À teneur de l’art. 5 LEI, auquel renvoie l'art. 64 al. 1 let. b LEI, pour entrer en Suisse, tout étranger doit: avoir une pièce de légitimation reconnue pour le passage de la frontière et être muni d’un visa si ce dernier est requis (let. a); disposer des moyens financiers nécessaires à son séjour (let. b); ne représenter aucune menace pour la sécurité et l’ordre publics ni pour les relations internationales de la Suisse (let. c).

b) En l'occurrence, l'autorité intimée a fondé sa décision de renvoi sur un double motif. Elle a retenu, d'une part, que le recourant n'avait pas de titre de séjour valable et, d'autre part, qu'il ne disposait pas des moyens financiers lui permettant de séjourner en Suisse.

Le recourant ne conteste pas être dépourvu de tout titre de séjour. Il demande en revanche à pouvoir "rester en Suisse jusqu'à décision sur [s]a demande de permis de séjour", invoquant des problèmes de santé qui empêchent son transfert vers le Portugal. Le recourant a exposé à ce propos qu'il "[allait] très prochainement déposer une demande de permis humanitaire en vertu de l'art. 20 OLCP [ordonnance du 22 mai 2002 sur la libre circulation des personnes entre la Suisse et l’Union européenne et ses États membres, entre la Suisse et le Royaume-Uni, ainsi qu’entre les États membres de l’Association européenne de libre-échange]". Toutefois, il n'a, à la connaissance du tribunal, déposé à ce jour aucune requête tendant à la délivrance d'une telle autorisation. Ressortissant portugais, le recourant n'invoque par ailleurs aucun motif pour régulariser sa situation au sens de l'Accord du 21 juin 1999 entre la Confédération suisse d'une part, et la Communauté européenne et ses Etats membres d'autre part, sur la libre circulation des personnes (ALCP; RS 0.142.112.681).

Outre qu'il ne bénéficie d'aucune autorisation de séjour valable, le recourant ne dispose manifestement pas des moyens financiers lui permettant de séjourner en Suisse, lui qui perçoit les prestations de l'aide d'urgence. Contrairement à ce qu'il allègue, il ne ressort en outre pas des rapports médicaux produits que son renvoi vers le Portugal ne pourrait pas être exécuté en raison de son état de santé.

C'est ainsi à bon droit que, fondée sur ces deux motifs, l'autorité intimée a prononcé le renvoi de Suisse du recourant en application des art. 64 ss LEI.
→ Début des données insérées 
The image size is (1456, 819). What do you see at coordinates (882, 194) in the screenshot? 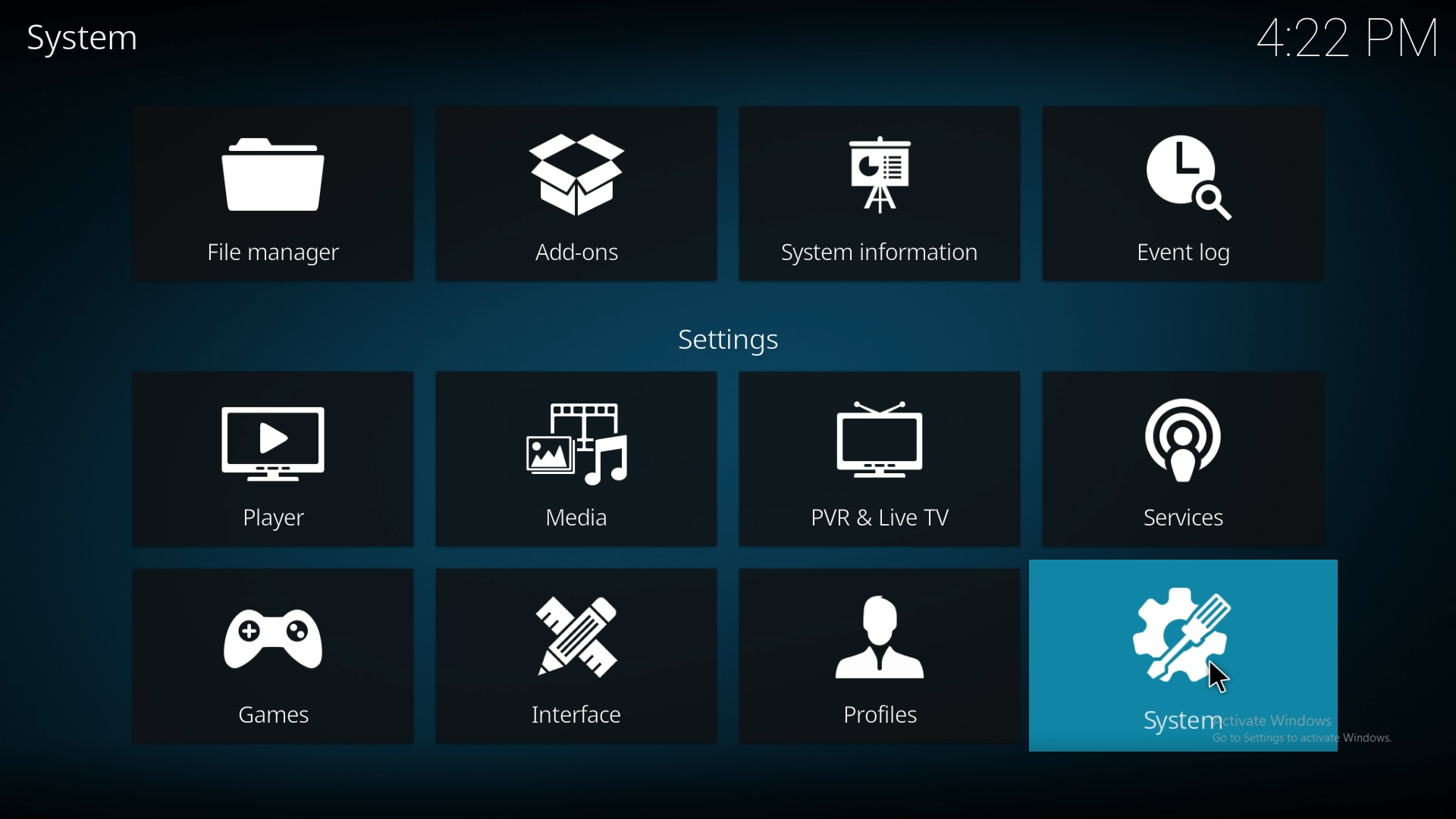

3.                      Le considérant qui précède conduit au rejet du recours et à la confirmation de la décision attaquée. Le recourant, qui succombe, supporte en principe les frais de justice (art. 49 al. 1 LPA-VD); toutefois, vu sa situation financière, il se justifie, à titre exceptionnel, de renoncer à percevoir un émolument judiciaire (art. 50 LPA-VD). Il n'y a pas lieu d'allouer de dépens (art. 55 al. 1 LPA-VD).

 

 

 

 

Par ces motifs
 la Cour de droit administratif et public
du Tribunal cantonal
arrête:

I.                       Le recours est rejeté.

II.                      La décision rendue le 8 février 2023 par le Service de la population (SPOP) est confirmée.

III.                    Il n'est pas perçu d'émolument judiciaire.

IV.                    Il n'est pas alloué de dépens.

Lausanne, le 23 mars 2023

 

Le président:                                                                                            Le greffier:          


                                                                                                                 

Le présent arrêt est communiqué aux destinataires de l'avis d'envoi ci-joint, ainsi qu'au Secrétariat d'Etat aux migrations (SEM).

Il peut faire l'objet, dans les trente jours suivant sa notification, d'un recours au Tribunal fédéral (Tribunal fédéral suisse, 1000 Lausanne 14). Le recours en matière de droit public s'exerce aux conditions des articles 82 ss de la loi du 17 juin 2005 sur le Tribunal fédéral (LTF - RS 173.110), le recours constitutionnel subsidiaire à celles des articles 113 ss LTF. Le mémoire de recours doit être rédigé dans une langue officielle, indiquer les conclusions, les motifs et les moyens de preuve, et être signé. Les motifs doivent exposer succinctement en quoi l’acte attaqué viole le droit. Les pièces invoquées comme moyens de preuve doivent être jointes au mémoire, pour autant qu’elles soient en mains de la partie; il en va de même de la décision attaquée.